For those of you with a spark of interest in following the money, which inevitably will lead to the truths I've expressed herein, please visit http://www.opensecrets.org and feast your eyes. OpenSecrets.org is a nonpartisan guide to the influence of money upon U.S. elections and public policy. It's available to anyone who would like to learn the truth about money in American politics and its extensive effect on Beltway dynamics and on the spin (i.e., the lies) to which many Americans have fallen prey.

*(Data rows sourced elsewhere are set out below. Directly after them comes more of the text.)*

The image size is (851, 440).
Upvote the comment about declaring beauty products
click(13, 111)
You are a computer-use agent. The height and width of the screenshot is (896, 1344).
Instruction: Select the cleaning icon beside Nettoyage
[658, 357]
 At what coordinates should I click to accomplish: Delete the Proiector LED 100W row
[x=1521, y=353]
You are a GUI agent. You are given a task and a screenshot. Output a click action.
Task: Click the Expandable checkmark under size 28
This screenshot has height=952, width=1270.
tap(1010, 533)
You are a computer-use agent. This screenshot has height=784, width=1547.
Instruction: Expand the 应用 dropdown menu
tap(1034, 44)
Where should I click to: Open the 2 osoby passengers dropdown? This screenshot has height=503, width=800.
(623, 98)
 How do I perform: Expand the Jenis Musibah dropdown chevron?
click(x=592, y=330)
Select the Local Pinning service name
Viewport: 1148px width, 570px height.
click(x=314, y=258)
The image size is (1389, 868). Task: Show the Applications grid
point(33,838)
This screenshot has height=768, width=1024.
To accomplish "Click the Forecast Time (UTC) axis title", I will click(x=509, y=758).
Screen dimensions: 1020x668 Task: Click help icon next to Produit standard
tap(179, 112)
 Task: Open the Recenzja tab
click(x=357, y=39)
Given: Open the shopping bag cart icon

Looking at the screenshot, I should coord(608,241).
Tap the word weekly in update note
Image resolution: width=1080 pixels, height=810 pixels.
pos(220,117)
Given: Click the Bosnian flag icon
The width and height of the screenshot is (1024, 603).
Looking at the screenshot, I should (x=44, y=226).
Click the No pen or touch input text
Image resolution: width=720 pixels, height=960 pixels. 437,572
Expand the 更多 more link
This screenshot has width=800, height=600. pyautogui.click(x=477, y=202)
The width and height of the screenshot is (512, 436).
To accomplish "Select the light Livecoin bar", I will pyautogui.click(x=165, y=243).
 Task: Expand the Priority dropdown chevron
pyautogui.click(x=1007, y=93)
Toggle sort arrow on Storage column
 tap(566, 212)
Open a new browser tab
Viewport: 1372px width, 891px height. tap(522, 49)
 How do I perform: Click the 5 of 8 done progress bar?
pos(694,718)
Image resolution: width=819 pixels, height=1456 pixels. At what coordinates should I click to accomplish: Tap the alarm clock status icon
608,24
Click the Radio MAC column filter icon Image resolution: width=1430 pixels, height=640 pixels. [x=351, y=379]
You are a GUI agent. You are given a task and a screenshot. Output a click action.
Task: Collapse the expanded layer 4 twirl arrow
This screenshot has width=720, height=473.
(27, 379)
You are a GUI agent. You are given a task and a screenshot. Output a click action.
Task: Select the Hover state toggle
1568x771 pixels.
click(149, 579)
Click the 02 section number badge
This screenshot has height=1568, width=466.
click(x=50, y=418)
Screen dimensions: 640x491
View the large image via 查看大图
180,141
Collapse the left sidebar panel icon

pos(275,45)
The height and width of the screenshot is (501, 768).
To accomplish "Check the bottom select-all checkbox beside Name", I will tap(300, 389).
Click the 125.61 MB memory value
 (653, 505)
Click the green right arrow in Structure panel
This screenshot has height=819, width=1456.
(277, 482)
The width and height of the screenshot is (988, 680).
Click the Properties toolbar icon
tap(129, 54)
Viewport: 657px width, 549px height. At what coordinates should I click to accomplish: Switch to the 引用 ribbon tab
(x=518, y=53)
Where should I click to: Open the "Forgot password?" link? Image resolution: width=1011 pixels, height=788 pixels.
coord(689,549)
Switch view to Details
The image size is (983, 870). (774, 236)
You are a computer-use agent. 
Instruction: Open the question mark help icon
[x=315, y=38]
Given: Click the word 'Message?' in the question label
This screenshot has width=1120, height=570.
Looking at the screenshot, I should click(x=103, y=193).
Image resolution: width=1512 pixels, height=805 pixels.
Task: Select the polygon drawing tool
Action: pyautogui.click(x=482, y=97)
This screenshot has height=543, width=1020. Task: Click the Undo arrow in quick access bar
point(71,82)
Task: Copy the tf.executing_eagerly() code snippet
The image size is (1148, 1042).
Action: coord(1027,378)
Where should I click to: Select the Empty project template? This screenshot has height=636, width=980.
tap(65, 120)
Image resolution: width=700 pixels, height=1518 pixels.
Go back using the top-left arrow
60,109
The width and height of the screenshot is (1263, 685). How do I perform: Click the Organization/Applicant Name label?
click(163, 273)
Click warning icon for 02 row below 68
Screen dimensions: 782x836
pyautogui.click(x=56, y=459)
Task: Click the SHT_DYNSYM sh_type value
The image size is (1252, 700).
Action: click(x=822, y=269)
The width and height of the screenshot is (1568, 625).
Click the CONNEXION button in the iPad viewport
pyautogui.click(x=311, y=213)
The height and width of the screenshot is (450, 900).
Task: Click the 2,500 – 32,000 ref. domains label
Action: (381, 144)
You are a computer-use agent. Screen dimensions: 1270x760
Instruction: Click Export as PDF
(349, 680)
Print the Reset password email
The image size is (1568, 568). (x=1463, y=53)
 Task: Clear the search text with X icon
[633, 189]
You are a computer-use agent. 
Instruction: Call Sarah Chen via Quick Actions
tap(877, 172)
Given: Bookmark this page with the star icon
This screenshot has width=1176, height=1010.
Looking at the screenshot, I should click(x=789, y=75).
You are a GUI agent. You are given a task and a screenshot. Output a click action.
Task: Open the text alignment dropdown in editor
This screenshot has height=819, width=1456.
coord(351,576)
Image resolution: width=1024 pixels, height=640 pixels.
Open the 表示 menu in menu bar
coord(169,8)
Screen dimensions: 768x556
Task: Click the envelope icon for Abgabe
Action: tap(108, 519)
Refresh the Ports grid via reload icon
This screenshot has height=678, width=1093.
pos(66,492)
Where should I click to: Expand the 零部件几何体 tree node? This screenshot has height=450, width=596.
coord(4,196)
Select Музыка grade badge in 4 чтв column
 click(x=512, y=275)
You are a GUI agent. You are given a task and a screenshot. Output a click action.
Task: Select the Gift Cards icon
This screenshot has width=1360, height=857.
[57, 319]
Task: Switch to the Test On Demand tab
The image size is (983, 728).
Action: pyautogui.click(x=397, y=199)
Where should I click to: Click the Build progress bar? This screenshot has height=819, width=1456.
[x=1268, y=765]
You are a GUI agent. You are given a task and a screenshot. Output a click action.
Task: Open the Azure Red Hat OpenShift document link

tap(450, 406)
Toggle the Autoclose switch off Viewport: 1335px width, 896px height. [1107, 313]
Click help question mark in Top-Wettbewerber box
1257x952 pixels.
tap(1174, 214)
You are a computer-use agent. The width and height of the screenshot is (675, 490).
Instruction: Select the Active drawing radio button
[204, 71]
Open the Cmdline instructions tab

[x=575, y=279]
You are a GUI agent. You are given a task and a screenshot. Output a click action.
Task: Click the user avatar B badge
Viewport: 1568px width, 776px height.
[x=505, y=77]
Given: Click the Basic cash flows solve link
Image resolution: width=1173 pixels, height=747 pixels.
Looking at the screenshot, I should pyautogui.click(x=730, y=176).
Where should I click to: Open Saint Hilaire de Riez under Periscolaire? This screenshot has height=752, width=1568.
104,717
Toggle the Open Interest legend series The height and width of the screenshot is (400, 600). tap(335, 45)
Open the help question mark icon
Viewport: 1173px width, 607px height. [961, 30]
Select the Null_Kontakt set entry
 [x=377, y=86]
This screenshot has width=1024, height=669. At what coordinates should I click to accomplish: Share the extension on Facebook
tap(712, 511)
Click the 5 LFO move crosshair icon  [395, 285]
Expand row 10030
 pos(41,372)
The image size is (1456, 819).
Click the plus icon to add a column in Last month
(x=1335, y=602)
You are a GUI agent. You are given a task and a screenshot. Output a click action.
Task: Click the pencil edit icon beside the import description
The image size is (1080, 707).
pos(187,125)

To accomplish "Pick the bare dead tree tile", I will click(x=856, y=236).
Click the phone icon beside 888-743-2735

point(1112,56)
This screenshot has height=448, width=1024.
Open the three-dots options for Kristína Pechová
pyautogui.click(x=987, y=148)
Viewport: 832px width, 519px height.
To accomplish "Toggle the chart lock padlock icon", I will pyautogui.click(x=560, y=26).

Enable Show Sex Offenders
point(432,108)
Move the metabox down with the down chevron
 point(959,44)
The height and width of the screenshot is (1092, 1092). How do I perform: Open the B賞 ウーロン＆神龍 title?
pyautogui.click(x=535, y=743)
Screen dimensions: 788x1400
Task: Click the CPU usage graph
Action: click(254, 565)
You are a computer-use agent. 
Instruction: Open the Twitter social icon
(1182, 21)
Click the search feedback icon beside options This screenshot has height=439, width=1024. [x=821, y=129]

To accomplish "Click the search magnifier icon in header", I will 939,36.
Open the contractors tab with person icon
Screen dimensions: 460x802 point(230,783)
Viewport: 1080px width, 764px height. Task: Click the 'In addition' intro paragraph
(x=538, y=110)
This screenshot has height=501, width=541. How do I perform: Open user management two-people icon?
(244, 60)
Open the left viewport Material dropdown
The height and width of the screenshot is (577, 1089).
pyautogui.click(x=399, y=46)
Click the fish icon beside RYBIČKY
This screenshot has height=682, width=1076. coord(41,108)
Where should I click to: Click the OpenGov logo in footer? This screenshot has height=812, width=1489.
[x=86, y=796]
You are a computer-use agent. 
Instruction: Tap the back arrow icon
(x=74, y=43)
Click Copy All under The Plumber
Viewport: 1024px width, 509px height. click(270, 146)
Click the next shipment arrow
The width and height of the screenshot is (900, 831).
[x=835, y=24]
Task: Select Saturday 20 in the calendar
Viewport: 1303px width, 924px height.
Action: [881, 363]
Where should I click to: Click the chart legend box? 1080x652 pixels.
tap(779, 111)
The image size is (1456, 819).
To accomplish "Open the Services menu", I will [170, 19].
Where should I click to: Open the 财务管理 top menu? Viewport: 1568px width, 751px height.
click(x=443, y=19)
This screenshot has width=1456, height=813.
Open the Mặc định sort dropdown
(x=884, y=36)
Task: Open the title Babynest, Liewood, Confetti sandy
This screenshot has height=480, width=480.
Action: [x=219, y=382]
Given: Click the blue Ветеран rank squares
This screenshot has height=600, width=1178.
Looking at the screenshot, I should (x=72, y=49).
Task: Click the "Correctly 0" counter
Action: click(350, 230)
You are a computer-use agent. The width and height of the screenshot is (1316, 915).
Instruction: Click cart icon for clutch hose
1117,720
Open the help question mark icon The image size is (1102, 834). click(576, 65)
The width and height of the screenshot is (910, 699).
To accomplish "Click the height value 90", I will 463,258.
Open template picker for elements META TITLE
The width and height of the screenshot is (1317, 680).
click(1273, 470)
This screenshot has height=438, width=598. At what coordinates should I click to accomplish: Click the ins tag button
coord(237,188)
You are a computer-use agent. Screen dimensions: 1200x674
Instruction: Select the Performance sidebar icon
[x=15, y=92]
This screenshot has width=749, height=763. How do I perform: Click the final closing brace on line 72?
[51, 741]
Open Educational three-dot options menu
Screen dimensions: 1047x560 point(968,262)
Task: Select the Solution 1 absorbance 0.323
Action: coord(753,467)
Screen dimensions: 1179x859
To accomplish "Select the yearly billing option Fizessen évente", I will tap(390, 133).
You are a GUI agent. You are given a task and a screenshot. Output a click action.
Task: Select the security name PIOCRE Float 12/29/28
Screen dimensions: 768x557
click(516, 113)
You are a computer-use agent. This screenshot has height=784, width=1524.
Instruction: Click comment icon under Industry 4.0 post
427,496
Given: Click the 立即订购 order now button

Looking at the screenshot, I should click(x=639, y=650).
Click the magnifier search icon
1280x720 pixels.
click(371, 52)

I merely ask that you research the money influence involved in the healthcare battle and then reconsider your views. If you're then still unwilling to acknowledge the corporate domination that has brainwashed much of America as far as the healthcare debate goes, you're indeed a hopeless case and it could be argued that you even deserve what you're going to get: endlessly raped by corporate greed!

As a final point, I'd like to stress that Medicare is a very successful nationalized, single payer medical insurance system that's facilitated by the United States Government. It's far more cost-efficient and immensely more choice-friendly than private health insurance. It's as well far less bureaucratic and, importantly, less apt to exclude critical lifesaving procedures or treatments than private health insurance companies. In my view, the best and simplest healthcare reform solution would be to make Medicare available to all Americans. That could be done with a relatively small amendment to existing legislation and it would render availability of a tried and true not-for-profit insurance option to everyone. With an option like Medicare, the private health insurance companies would be forced to offer affordable premium costs and better coverage to remain competitive.